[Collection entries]
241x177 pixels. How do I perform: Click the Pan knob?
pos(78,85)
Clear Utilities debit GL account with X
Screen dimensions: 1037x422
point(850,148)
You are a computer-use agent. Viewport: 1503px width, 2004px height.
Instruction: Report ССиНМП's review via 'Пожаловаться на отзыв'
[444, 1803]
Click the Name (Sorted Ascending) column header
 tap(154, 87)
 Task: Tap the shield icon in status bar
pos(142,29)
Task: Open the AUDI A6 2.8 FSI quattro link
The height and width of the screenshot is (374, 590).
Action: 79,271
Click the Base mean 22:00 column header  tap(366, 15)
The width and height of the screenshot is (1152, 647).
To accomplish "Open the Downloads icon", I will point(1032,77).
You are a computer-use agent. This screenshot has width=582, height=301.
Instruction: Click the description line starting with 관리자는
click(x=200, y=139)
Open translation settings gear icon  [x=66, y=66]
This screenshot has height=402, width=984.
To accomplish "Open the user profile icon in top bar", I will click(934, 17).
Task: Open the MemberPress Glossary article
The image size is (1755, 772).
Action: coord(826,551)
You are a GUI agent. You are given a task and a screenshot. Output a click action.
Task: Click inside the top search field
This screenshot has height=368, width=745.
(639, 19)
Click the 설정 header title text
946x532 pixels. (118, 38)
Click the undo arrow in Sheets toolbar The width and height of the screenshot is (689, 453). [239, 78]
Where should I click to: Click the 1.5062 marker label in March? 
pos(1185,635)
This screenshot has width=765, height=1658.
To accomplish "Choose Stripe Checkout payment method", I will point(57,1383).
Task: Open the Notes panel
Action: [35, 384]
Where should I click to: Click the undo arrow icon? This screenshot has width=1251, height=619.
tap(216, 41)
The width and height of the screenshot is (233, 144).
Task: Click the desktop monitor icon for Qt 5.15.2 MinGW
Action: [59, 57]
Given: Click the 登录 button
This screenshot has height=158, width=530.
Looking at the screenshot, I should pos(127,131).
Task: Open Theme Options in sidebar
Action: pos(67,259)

== EXERCISE DIRECTIONS ==
Return the lines from the line containing "Task: Open the MemberPress Glossary article" to the end of the entries above, exactly as they appear and with no other output.

== RESULT OF THIS TASK ==
Task: Open the MemberPress Glossary article
The image size is (1755, 772).
Action: coord(826,551)
You are a GUI agent. You are given a task and a screenshot. Output a click action.
Task: Click inside the top search field
This screenshot has height=368, width=745.
(639, 19)
Click the 설정 header title text
946x532 pixels. (118, 38)
Click the undo arrow in Sheets toolbar The width and height of the screenshot is (689, 453). [239, 78]
Where should I click to: Click the 1.5062 marker label in March? 
pos(1185,635)
This screenshot has width=765, height=1658.
To accomplish "Choose Stripe Checkout payment method", I will point(57,1383).
Task: Open the Notes panel
Action: [35, 384]
Where should I click to: Click the undo arrow icon? This screenshot has width=1251, height=619.
tap(216, 41)
The width and height of the screenshot is (233, 144).
Task: Click the desktop monitor icon for Qt 5.15.2 MinGW
Action: [59, 57]
Given: Click the 登录 button
This screenshot has height=158, width=530.
Looking at the screenshot, I should pos(127,131).
Task: Open Theme Options in sidebar
Action: pos(67,259)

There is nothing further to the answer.